With Urban Hymns, The Verve delivered the transcendent masterpiece they’d promised all along. With the critics onside (Melody Maker hailing the record as “an album of unparalleled beauty”) and fans unanimous in their praise, Urban Hymns not only knocked Be Here Now off the top of the UK chart (where it remained for 12 weeks), but also soared to No.12 in the US and went on to sell over 10 million copies worldwide.

Concerted acclaim followed, with The Verve scooping two Brit Awards in 1998, a coveted Rolling Stone cover and a Grammy Award nomination (in the Best Rock Song category) for ‘Bitter Sweet Symphony’. Yet the magic the band alchemised was volatile at the best of times, and after The Verve split for a second time, in 1999, nine years elapsed before they returned to the fray and belatedly followed their masterpiece with Forth in 2008.

Released during a remarkable year for alt.rock, during which era-defining titles such as Radiohead’s OK Computer and Spiritualized’s Ladies And Gentlemen We Are Floating In Space were also issued, The Verve’s Urban Hymns remains one of the most seminal albums of the 90s.

“I had 100 per cent confidence it was going to be massive,” drummer Pete Salisbury recalls of this intense time. “Urban Hymns was a complete mix of where we were as a band. We were peaking.”

Proof, if it were needed: included in the album’s newly-expanded six-disc edition is the band’s legendary homecoming show at Wigan’s Haigh Hall. A juggernaut performance in front of over 30,000 fans on 24 May 1998, it confirms what many have known for years: that The Verve circa Urban Hymns were a force of nature.

02 August 2017

Richard Ashcroft reveals Liam Gallagher’s ‘secret cameo’ on The Verve’s ‘Urban Hymns’

'He was going ballistic at the end of it'

Richard Ashcroft has spoken out about Liam Gallagher‘s ‘secret cameo’ on The Verve‘s classic album, ‘Urban Hymns’.

It has long been known that the former Oasis frontman leant backing vocals on the track ‘Come On’, but there has also been a mystery surrounding what exactly it is that he sings. Now, Ashcroft has opened up about the album’s various jokes and mysteries.

“I mean there’s lots of jokes within the album,” Ashcroft told BBC 6 Music. “Liam Gallagher is on the last track ‘Come On’. I don’t think anyone knows this, but if you concentrate you can hear some demented guy screaming ‘come on’. I imagine everyone thinks that’s me, but I remember him doing it.
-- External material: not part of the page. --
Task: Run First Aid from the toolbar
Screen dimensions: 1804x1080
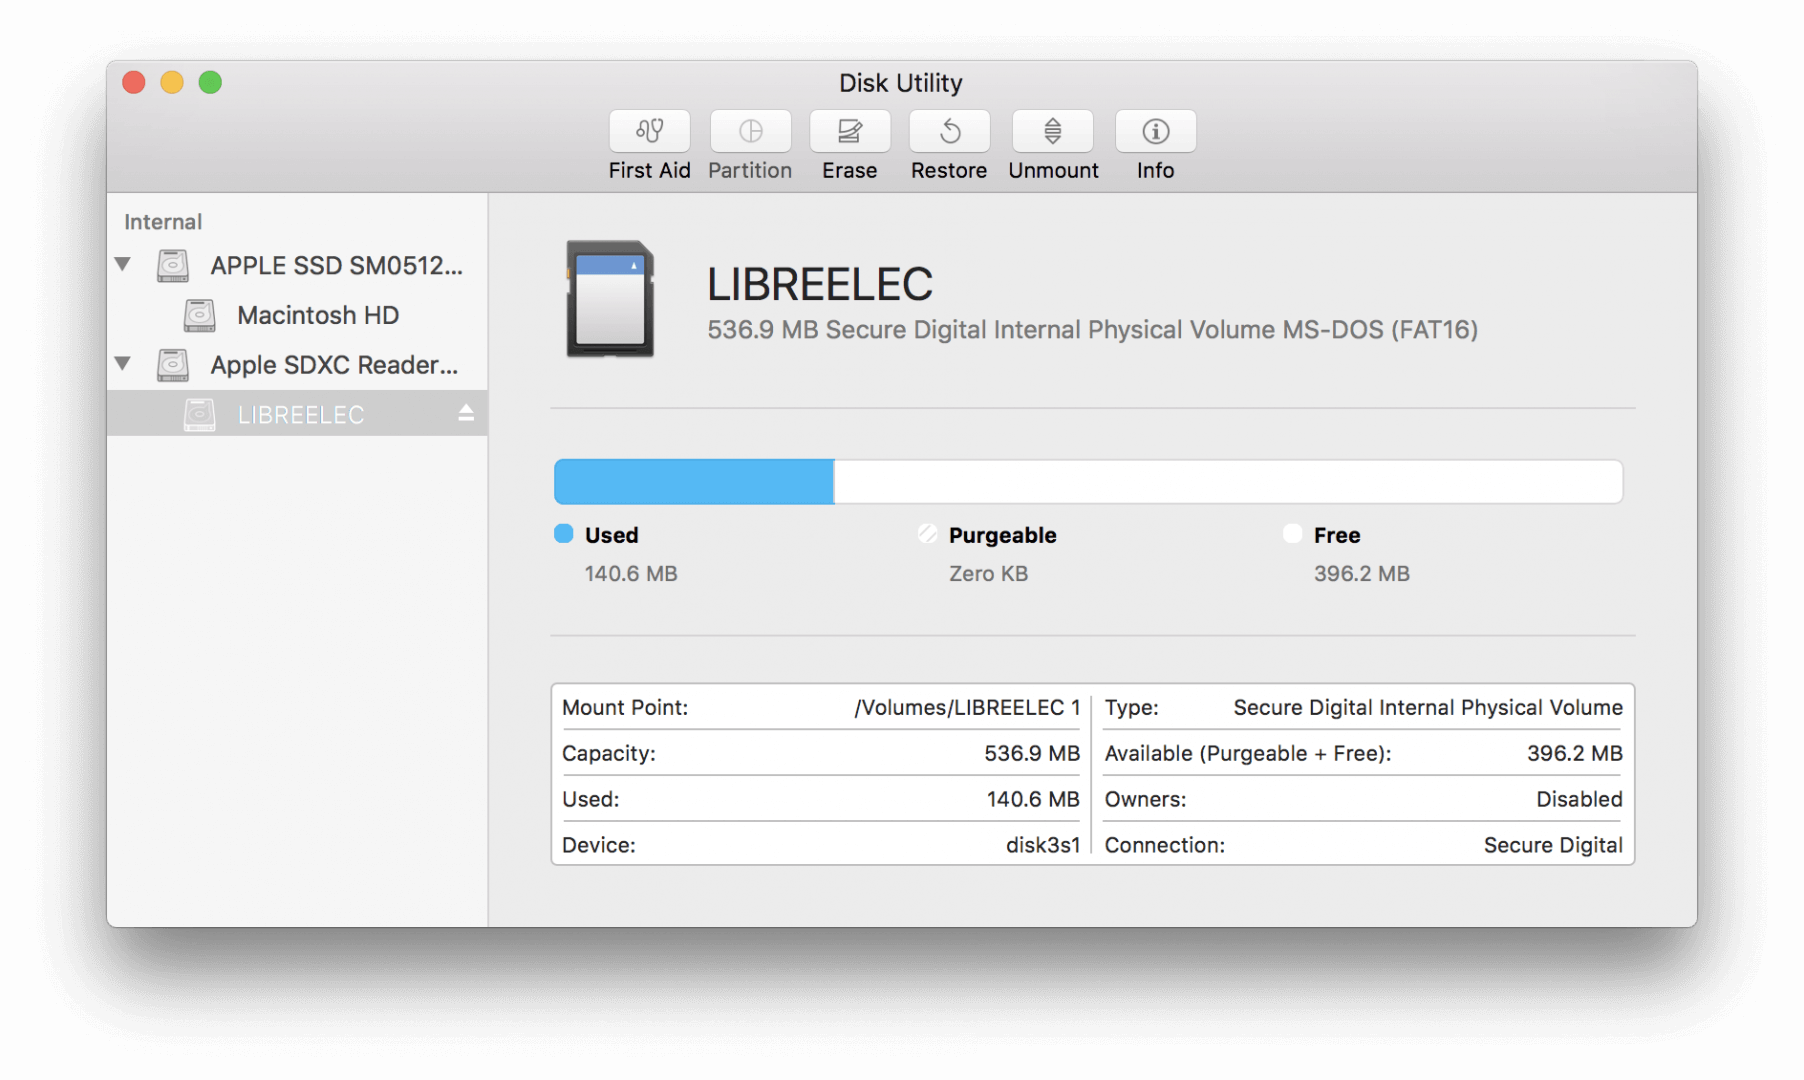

“He arrived at the studio with the tape of a song he’d just done with [Stone Roses’ guitarist] John Squire. He proceeded, as he does, to play it 15 times in a row in the studio. I played him ‘Bittersweet [Symphony]’, then I said ‘we’re doing ‘Come On’ now, you gotta be on it. He went into this booth with someone else, and he was going ballistic at the end of it – smashing the tambourine against the side of the vocal booth, screaming.”